Mike's drone footage is fantastic! I've watched it twice as the rock formations are so interesting. Thank you for taking us along on your trip. Back home we are getting a good dose of rain today to help the fall garden and green up our parched fields. The fall strawberry crop is loving the cooler weather. Safe travels to you both.

piecefulwendy said...

The changes in the landscape are pretty amazing. Love all that red color! We took the Sandia Mountain Tramway years ago while visiting Albuquerque, the views were amazing. Hope you are able to stay at the national park. Sheesh.

Susan said...

Great drone viewing of the Badlands. I hope the government doesn't shut down either since on of my nephews works for NOAA and he doesn't get paid during the shutdown. The red and white and tan layers in the landscape remind me of agate rocks.

gpc said...

You take the most amazing trips.

Dorothy said...

Amazing drone footage Mike. And thank you Barbara for posting it. I am so enjoying this trip :-)

Vicki in MN said...

I love all the red in the landscapes, makes it so interesting. Fun to see what the drone saw:)

CA Bobbie said...

I'm in awe of the buildings from the past. I am loving the travellogue pictures and drone footage. As others have said THANK YOU, these are areas I'll never see in person. Thye panos were amazing. As always a few well deserved scritches fir the kitties.

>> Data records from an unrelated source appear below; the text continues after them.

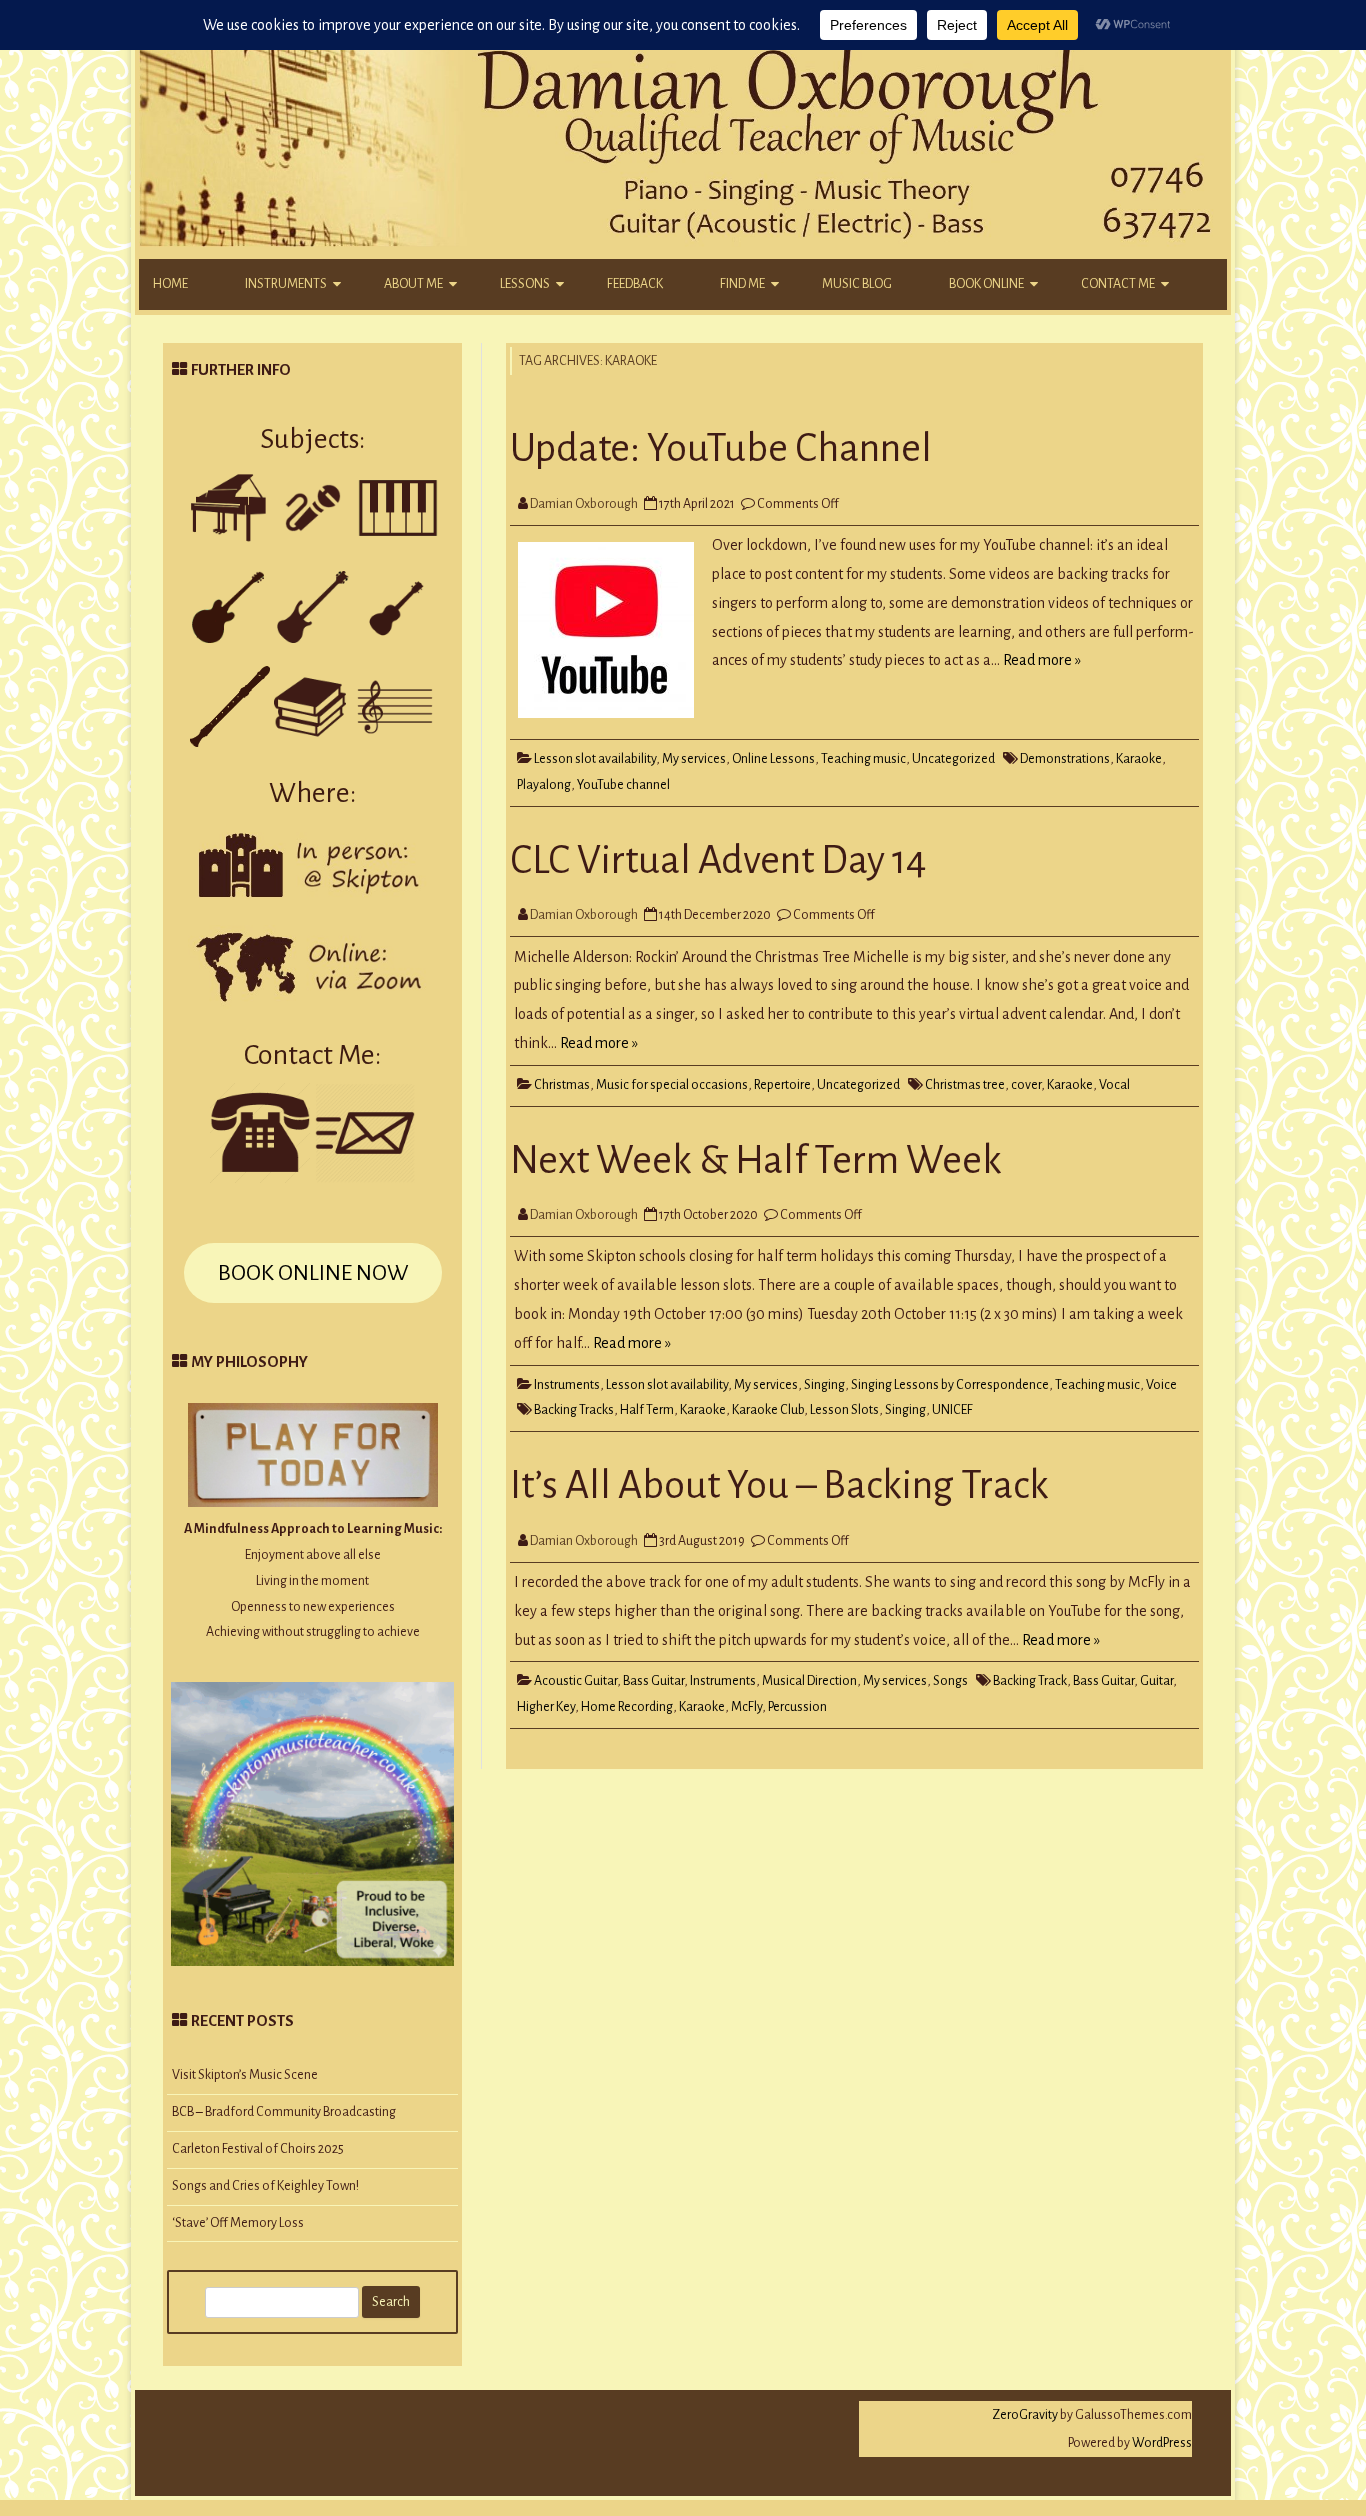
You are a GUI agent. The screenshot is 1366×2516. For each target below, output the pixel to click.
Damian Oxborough (584, 504)
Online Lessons (773, 759)
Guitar (1156, 1681)
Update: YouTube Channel (721, 448)
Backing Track (1030, 1681)
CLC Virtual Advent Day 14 (718, 860)
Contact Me (1118, 284)
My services (694, 759)
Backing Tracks (574, 1410)
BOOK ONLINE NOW (313, 1273)
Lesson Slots (844, 1410)
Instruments (286, 284)
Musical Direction (809, 1681)
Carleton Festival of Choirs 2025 (258, 2149)
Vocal (1114, 1085)
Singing (824, 1385)
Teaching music (863, 759)
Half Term (647, 1410)
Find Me (742, 284)
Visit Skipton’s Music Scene (245, 2075)
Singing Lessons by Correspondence (950, 1385)
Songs (950, 1681)
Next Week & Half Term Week (756, 1160)
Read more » (1042, 660)
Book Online (986, 284)
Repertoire (782, 1085)
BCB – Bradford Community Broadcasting (284, 2112)
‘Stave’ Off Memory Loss (238, 2223)
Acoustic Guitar (575, 1681)
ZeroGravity (1025, 2415)
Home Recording (627, 1707)
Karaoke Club (768, 1410)
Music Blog (857, 284)
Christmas (562, 1085)
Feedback (635, 284)
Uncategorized (953, 759)
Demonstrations (1065, 759)
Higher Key (546, 1707)
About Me (413, 284)
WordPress (1161, 2443)
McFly (746, 1707)
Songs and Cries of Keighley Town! (265, 2186)
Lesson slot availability (595, 759)
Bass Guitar (653, 1681)
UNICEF (952, 1410)
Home (170, 284)
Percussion (797, 1707)
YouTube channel (623, 785)
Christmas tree (965, 1085)
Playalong (544, 785)
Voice (1161, 1385)
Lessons (525, 284)
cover (1026, 1085)
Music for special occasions (672, 1085)
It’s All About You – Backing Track (779, 1485)
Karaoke (1139, 759)
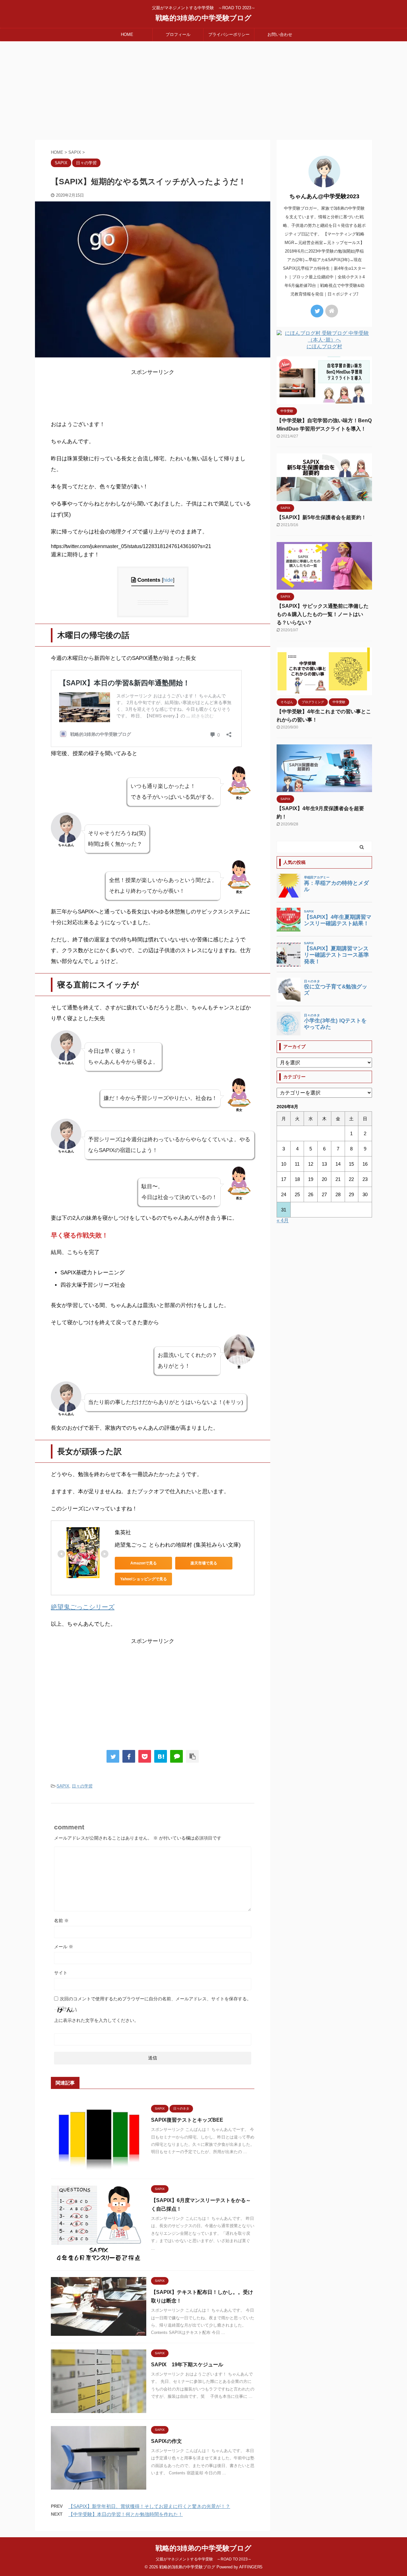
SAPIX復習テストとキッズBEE (187, 2120)
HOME (127, 34)
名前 (61, 1920)
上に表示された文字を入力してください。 (96, 2020)
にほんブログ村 (324, 346)
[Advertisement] (203, 88)
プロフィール (178, 34)
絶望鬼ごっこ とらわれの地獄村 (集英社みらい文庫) (178, 1545)
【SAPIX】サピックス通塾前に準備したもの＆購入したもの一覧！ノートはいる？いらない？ (323, 614)
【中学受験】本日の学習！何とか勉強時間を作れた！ (125, 2514)
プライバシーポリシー (229, 34)
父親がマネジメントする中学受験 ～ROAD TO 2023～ (204, 2559)
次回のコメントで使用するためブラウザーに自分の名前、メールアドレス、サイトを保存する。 (155, 1998)
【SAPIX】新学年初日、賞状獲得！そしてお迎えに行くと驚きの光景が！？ (149, 2506)
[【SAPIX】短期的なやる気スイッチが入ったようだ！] (160, 1756)
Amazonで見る (143, 1563)
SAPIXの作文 (166, 2441)
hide (168, 580)
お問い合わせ (279, 34)
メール (63, 1946)
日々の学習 (82, 1786)
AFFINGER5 (250, 2567)
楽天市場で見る (203, 1563)
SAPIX (63, 1786)
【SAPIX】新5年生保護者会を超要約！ (321, 517)
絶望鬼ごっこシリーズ (82, 1606)
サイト (60, 1972)
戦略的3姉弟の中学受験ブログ (203, 18)
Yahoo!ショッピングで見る (143, 1579)
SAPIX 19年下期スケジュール (187, 2364)
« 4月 (283, 1220)
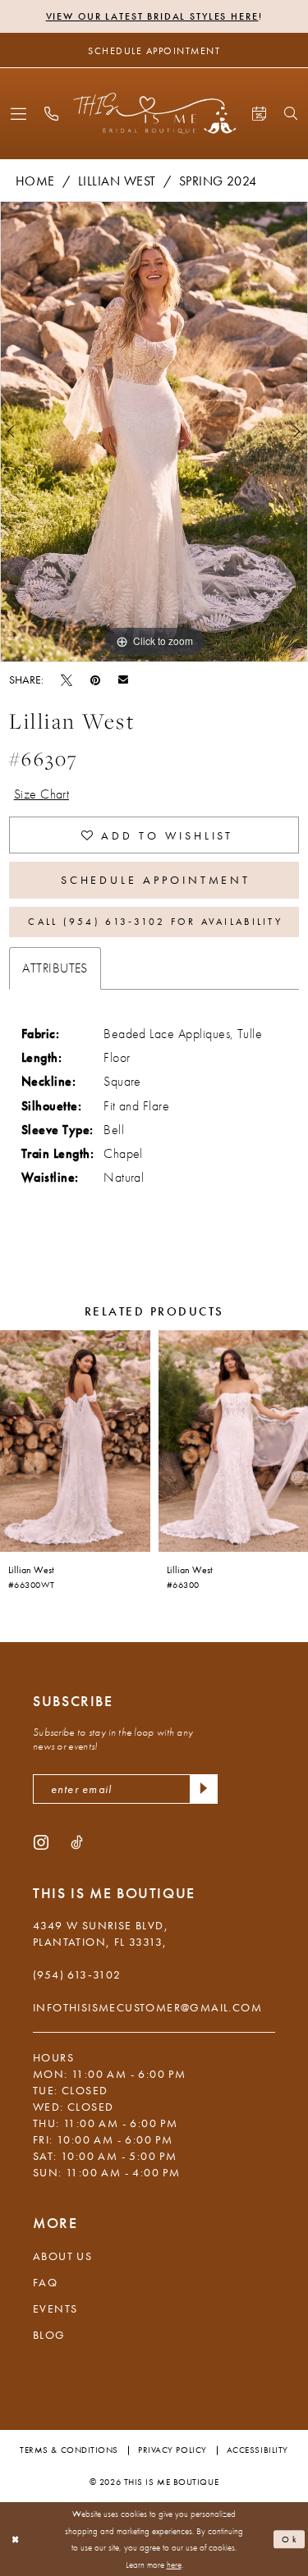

Magpie's Mumblings said...

More amazing landscapes and so colorful too. I don't want to know why the government is considering shutting down - I'm sure it will only upset me.

Ann said...

I'm loving your embroidered thimble project (and your travelogue). I have two antique silver thimbles that have been handed down to me with a house and landscape etched into them. They are such small lovely treasures for someone who sews. Safe travels.